In the spring, I watched each day, as green grass grew around their roots and filled each patch of earth with life.  It was there that my dream of the country came alive and it was there that I took my little sister on our imaginary picnic.  Mom had packed a small wicker basket with peanut butter triangle sandwiches, bunches of grapes, chocolate milk and cookies.  Then she draped a checkered cloth across my arm and bade me “Go on now. Take your sister on a picnic . . . the grass is waiting for you.” 
The tree nearest our building was the safest.  There I could still look back and see our first floor windows, their striped awnings and my mother’s waving hand.  That day I claimed for my own and began a lifetime of loving trees.  Not a soul could tell me that this shady maple wasn’t mine and no one could convince me that the grass hadn't grown beneath it just for this, our perfect picnic.  I spread out the red and white cloth and there we sat silly, smiling from ear to ear, ready to feast on our basket of goodies. 

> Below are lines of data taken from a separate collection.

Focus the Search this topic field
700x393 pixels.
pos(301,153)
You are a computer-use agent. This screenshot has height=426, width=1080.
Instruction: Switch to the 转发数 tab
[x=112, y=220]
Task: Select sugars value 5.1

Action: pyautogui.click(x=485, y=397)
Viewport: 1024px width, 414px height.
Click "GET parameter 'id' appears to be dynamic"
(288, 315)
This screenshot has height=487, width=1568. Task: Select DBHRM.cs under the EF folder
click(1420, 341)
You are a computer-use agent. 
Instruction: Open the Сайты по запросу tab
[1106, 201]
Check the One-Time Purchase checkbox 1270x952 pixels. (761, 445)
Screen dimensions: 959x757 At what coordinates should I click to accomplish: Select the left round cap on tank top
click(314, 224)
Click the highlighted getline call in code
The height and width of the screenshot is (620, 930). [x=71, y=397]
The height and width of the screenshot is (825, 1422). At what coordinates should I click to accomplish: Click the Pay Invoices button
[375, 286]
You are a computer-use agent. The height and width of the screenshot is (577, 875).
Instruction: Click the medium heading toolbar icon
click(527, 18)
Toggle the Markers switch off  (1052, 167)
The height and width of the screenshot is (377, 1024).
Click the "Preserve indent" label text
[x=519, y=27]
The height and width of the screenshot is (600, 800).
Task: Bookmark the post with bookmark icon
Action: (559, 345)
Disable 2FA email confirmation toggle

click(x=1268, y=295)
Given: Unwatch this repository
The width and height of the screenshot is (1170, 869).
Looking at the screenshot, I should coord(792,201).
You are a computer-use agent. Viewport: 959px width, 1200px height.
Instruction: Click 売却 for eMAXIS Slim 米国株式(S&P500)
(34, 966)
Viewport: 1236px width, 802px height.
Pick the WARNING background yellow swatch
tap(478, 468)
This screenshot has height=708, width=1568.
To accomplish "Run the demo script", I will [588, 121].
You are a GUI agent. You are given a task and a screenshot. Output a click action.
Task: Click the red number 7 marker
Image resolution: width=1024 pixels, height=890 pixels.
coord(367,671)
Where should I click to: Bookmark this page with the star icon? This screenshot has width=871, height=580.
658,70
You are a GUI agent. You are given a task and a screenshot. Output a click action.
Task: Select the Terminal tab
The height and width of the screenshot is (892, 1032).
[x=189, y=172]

The bark of the tree felt alive and the new green grass a cool silky comfort to my knees. Tiny inchworms and furry caterpillars stumbled along its gnarly roots as we watched, so removed it seemed, from the concrete of our world.  Munching on cookies and sitting like little Indians, we looked up with bent necks, viewing the spring canopy of sunlit leaves that covered us that afternoon.  I was five and I was happy, safe without a care except to be a child pretending. 
Neighbors passed, coming and going, smiling and saying “Having fun, girls?” or whispering “They must be Marian’s kids.” But I paid no mind to their shuffling feet and their squeaky carts . . . or their whispers.   I just thought that nobody's Mom was as special as mine!  
The world stood still for us that long afternoon and it remains one of my fondest childhood memories, reminding me always that I was loved.